## [Passage to read]
□ □ □
Lord Russel, C.J., said :
"I observe that in this case bail was
refused for the prisoner. It cannot be too strongly impressed on the,
magistracy of the country that bail is not to be withheld as a punishment, but
that the requirements as to bail are merely to secure the attendance of the
prisoner at trial." (R.v Rose-1898 18 Cox CC. 717; 67 LJQD 289 quoted in
The Granting of Bail', Mod. Law Rev. Vol. 81, Jan. 1968 p. 40, 48).
This theme was developed by Lord Russel of
Killowen C.J., when he charged the grand jury at Salisbury Assizes, 1899 :
it was the duty of magistrates to admit
accused persons to bail, wherever practicable, unless there were strong grounds
for supposing that such persons would not appear to take their trial. It was
not the poorer classes who did not appear, for their circumstances were such as
to tie them to the place where they carried on their work. They had not the
golden wings with which to fly from justice." [(1899) 63 J.P. 193, Mod.
Law, Rev. p. 49 ibid].
In Archbold it is stated that "The
proper test of whether bail should be granted or refused is whether it is
probable that the defendant will appear to take his trial....
The test should be applied by reference to
the following considerations :
(1) The nature of the accusation.
(2) The nature of the evidence in support of
the accusation.
(3) The severity of the punishment which
conviction will entail...
375 (4) Whether the sureties are independent,
or indemnified by the accused person. . . . . " (Mod. Law Rev. ibid. p.
53-Archbold, Pleading Evidence and Practice in Criminal Cases, 36th edn.,
London, 1966 para 203) Perhaps, this is an overly simplistic statement and we
must remember the constitutional focus in Art. 21 and 19 before following
diffuse observations and practices in the English system. Even in England there
is a growing awareness that the working of the bail system requires a second
look from the point of view of correct legal criteria and sound principles, as
has been pointed out by Dr. Bottomley. (The Granting of Bails : Principles and
Practices : Mod. Law Rev. ibid, p. 40 to 54).
Let us have a glance at the pros and cons and
the true principle around which other relevant factors must revolve.
When the case is finally disposed of and a
person is sentenced to incarceration, things stand on a different footing. We
are concerned with the penultimate stage and the principal rule to guide
release on bail should be to secure the presence of the applicant who seeks to
be liberated, to take judgment and serve sentence in the event of the court
punishing him with imprisonment. In this perspective, relevance of considerations
is regulated by their nexus with the likely absence of the applicant for fear
of a severe sentence, if such be plausible in the case.
□ □ □
## [Source excerpt]
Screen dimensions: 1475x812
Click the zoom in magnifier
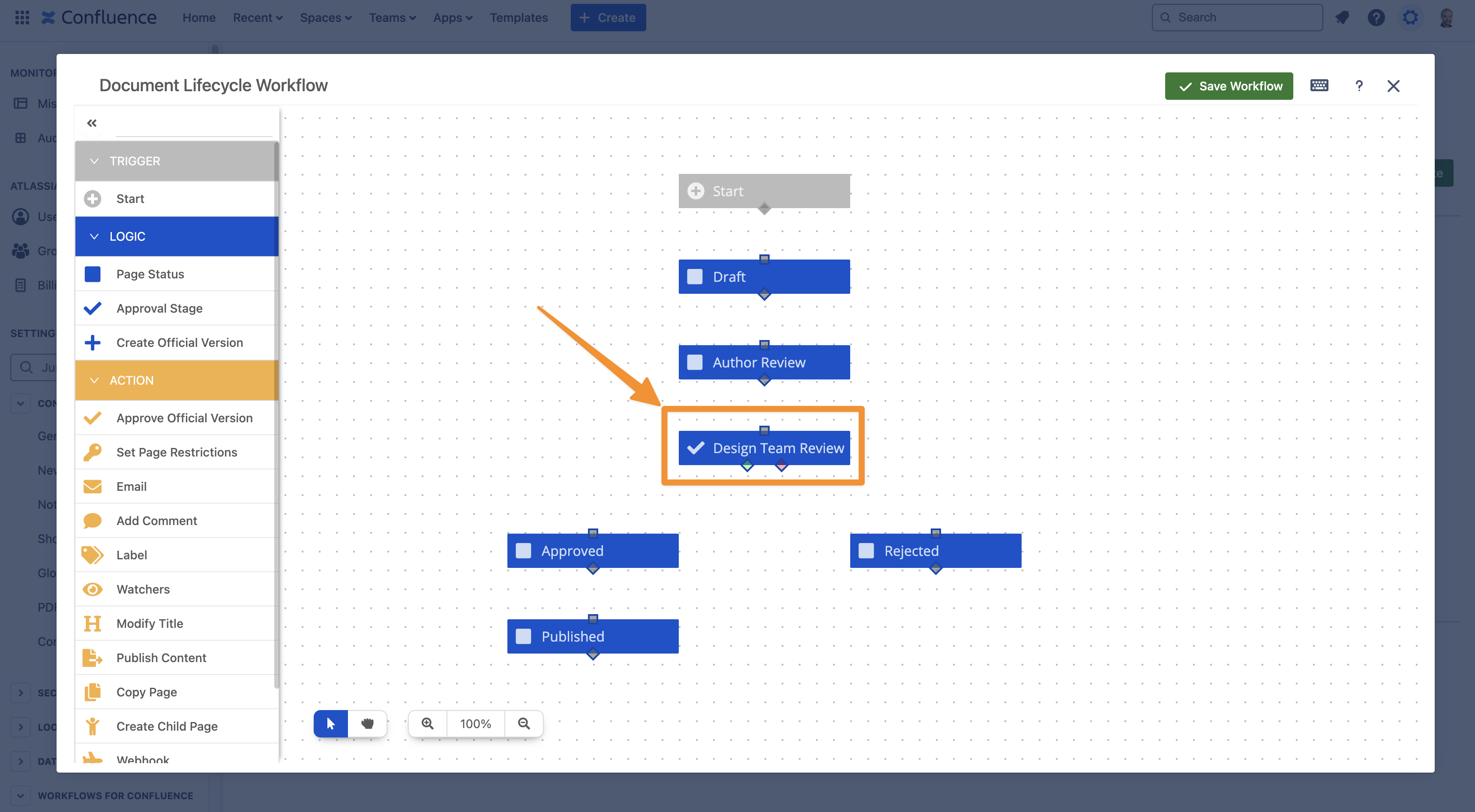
□ □ □
## [To-do list]
1 – According to the passage on bail, where and in what year did Lord Russel of Killowen charge the grand jury?
2 – Carry on the passage on bail from the point where it stops.
The data has no connection to the passage on bail.

## [Answers to the exercises]
1 – At the Salisbury Assizes in 1899.

2 –
As Erle J. indicated, when the crime charged
(of which a conviction has been sustained) is of the highest magnitude and the
punishment of it assigned by law is of extreme severity, the court may
reasonably presume, some evidence warranting, that no amount of bail would
secure the presence of the convict at the stage of judgment, should he be
enlarged. (Mod. Law Rev. p. 50 ibid, 1852 I. E. & B. 1).
Lord Campbell CJ concurred in this approach
in that case and Coleridge J. set down the order of priorities, as follows :
"I do not think that an accused party is
detained in custody because of his guilt, but because there are sufficient
probable grounds for the charge against him as to make it proper that he should
be tried, and because the detention is necessary to ensure his appearance at
trial. It is a very important element in considering whether the' party, if
admitted to bail, would appear to take his trial; and I think that in coming to
a determination on that point three elements will generally be found the most
important :
the charge, the nature of the evidence by
which it is supported, and the punishment to which the party would be liable if
convicted.
In the present case, the charge is that of willful
murder; the evidence contains an admission by the prisoners of the truth of the
charge, and the punishment of the offence is, by law, death." (Mod. Law
Rev. ibid, p. 50-51) It is thus obvious that the nature of the charge is the
vital factor and the nature of the evidence also is pertinent. The punishment
to 376 which the party may be liable, if convicted or conviction is confirmed
also bears upon the issue.
Another relevant factor is as to whether the,
course of justice would be thwarted by him who seeks the benignant jurisdiction
of the Court to be freed for the time being.
[Patrick Devlin, The Criminal Prosecution in
England London 1960 p. 75-Mod. Law Rev. ibid p. 50.] Thus the legal principle
and practice validate the court considering the likelihood of the applicant
interfering with witnesses for the prosecution or otherwise polluting the
process of justice. It is not only traditional but rational, in this context,
to enquire into the antecedents of a man who is applying for bail to find
whether he has a bad record particularly a record which suggests that he is
likely to commit serious offences while on bail. In regard to habituals, it is
part of criminological history that a thoughtless bail order has enabled the,
bailee to exploit the opportunity to inflict further crimes on the members of
society. Bail discretion, on the basis of evidence. about the criminal record
of a defendant, is therefore not an exercise in irrelevance.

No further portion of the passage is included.